§ **What you are asked to do**: What you output must match, exactly, the lines from the start of the records to the line containing "You are a computer-use", both ends kept and pictures excluded.

╔══

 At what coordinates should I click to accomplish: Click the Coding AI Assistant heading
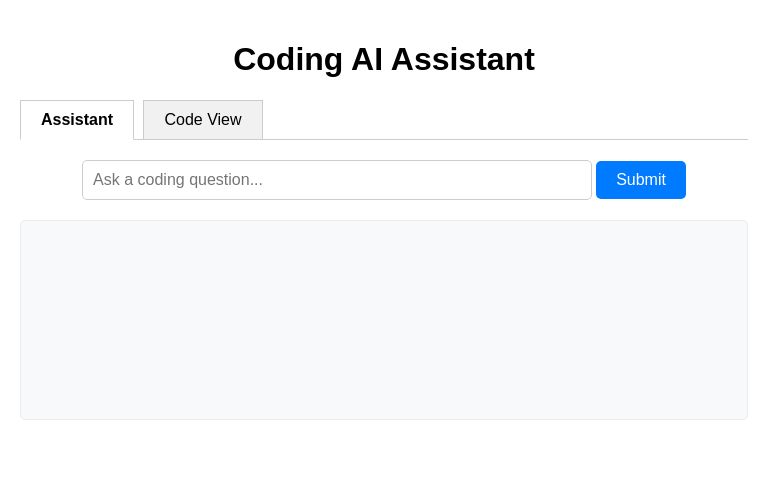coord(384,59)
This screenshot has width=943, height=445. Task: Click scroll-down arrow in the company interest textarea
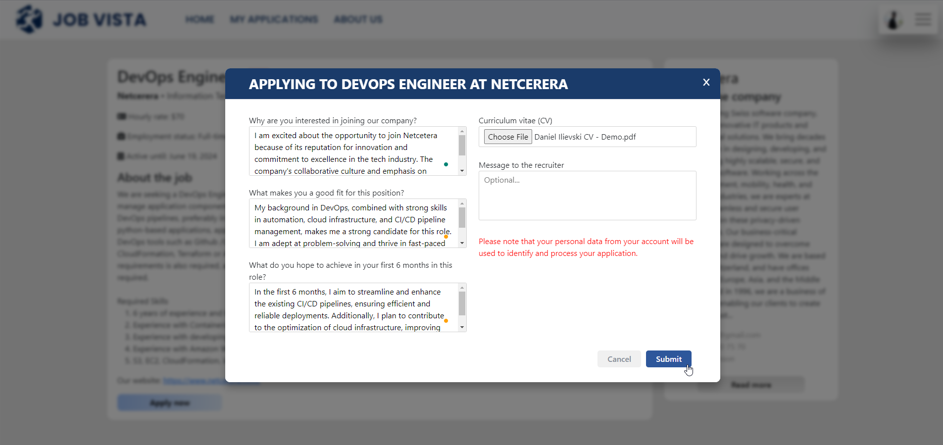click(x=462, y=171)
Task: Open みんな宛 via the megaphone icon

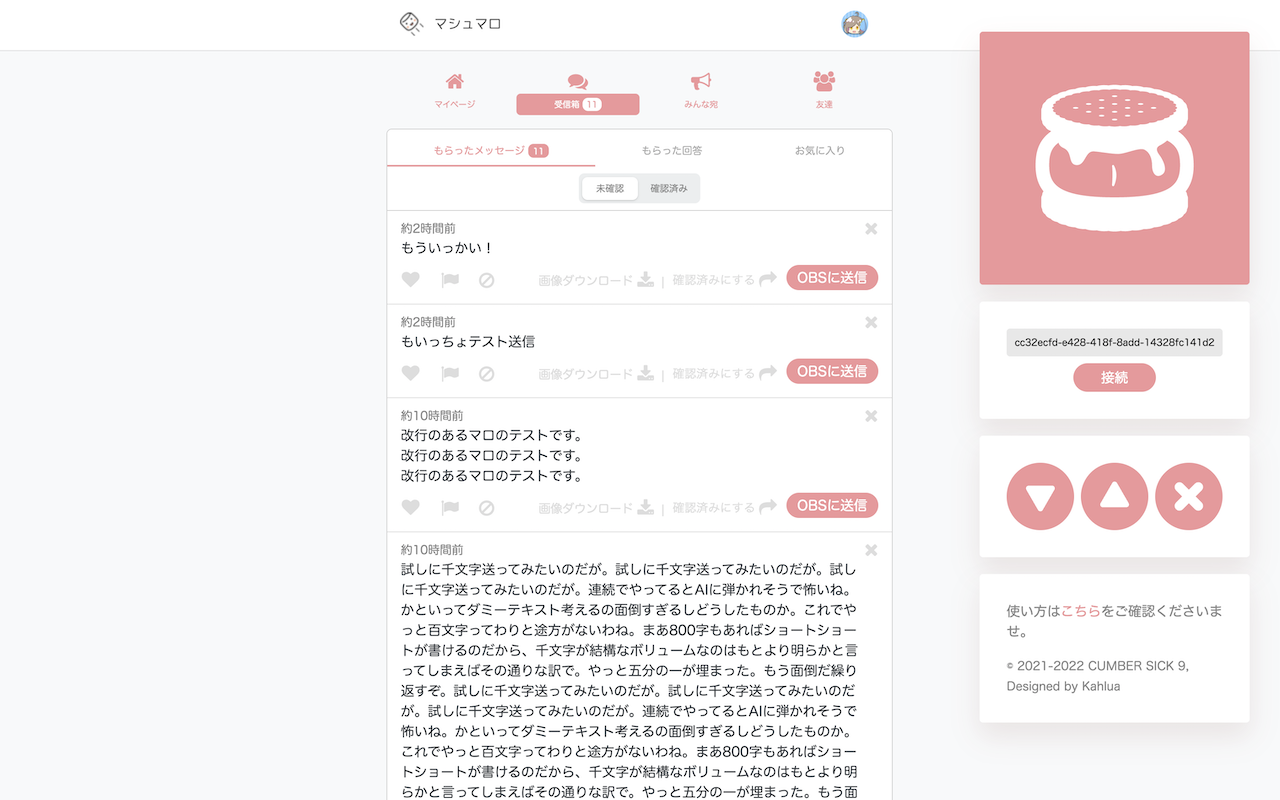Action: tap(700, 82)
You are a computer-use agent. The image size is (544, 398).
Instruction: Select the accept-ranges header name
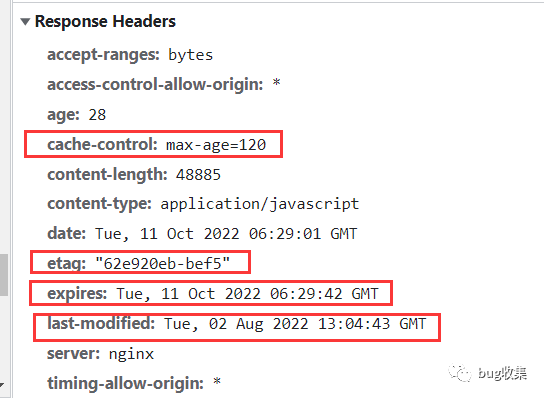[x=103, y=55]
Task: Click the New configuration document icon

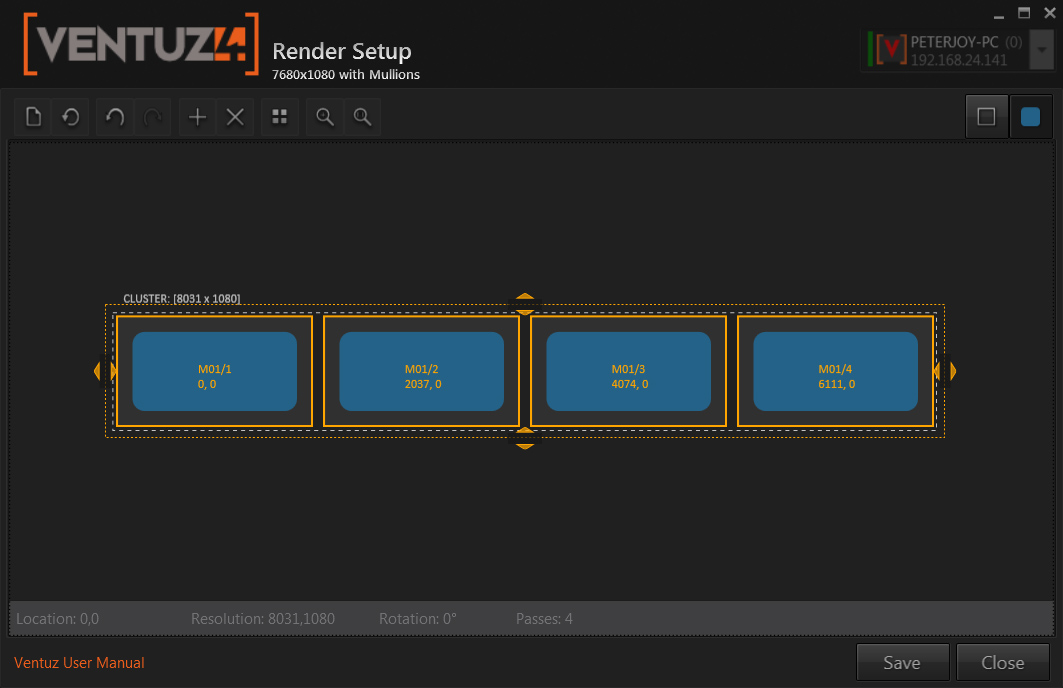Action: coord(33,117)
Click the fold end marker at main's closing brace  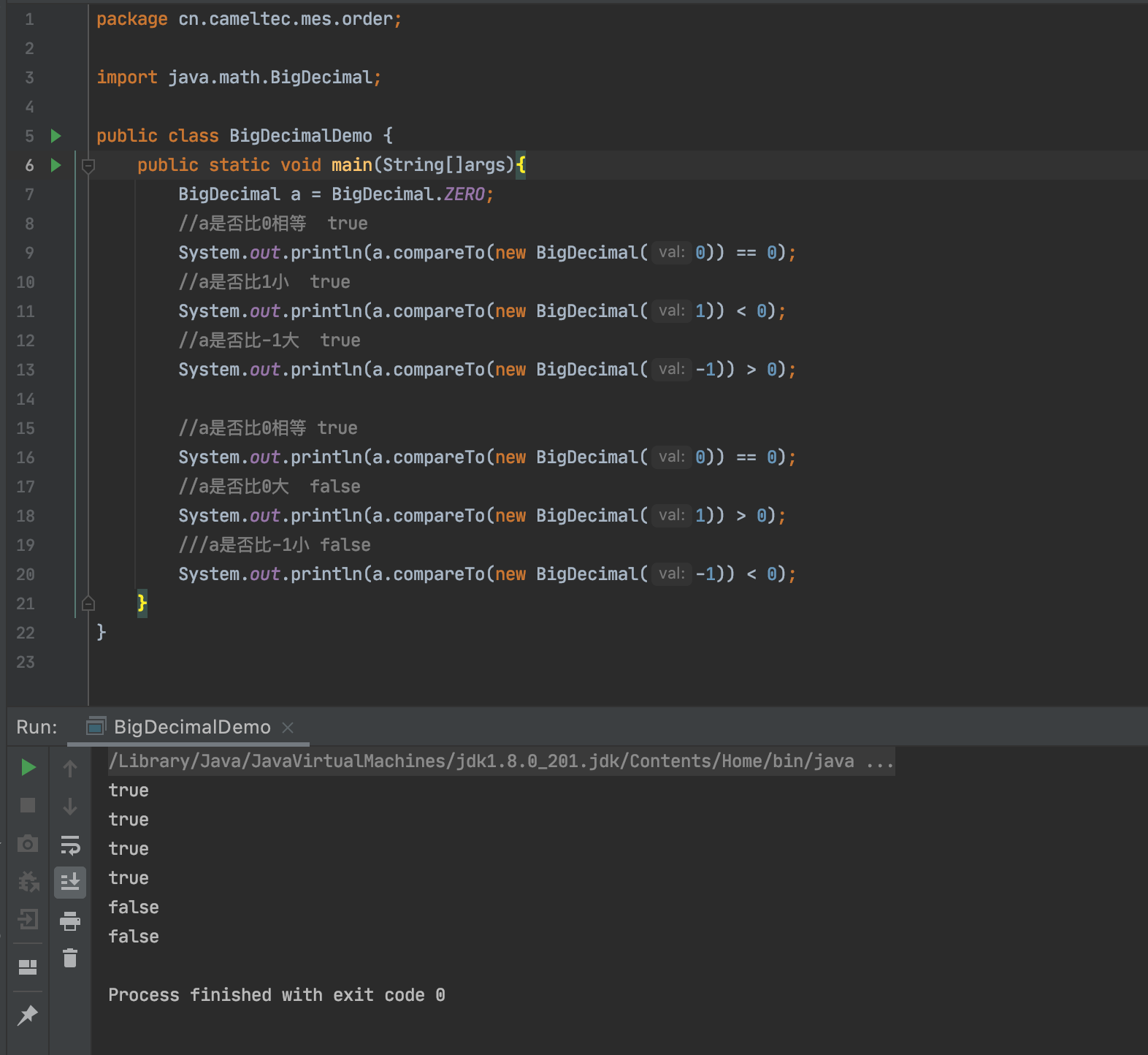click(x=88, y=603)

╚══

§ **Expected output**:
 At what coordinates should I click to accomplish: Click the Coding AI Assistant heading
coord(384,59)
This screenshot has width=943, height=445. Task: Click scroll-down arrow in the company interest textarea
click(x=462, y=171)
Task: Open みんな宛 via the megaphone icon

Action: tap(700, 82)
You are a computer-use agent. The image size is (544, 398).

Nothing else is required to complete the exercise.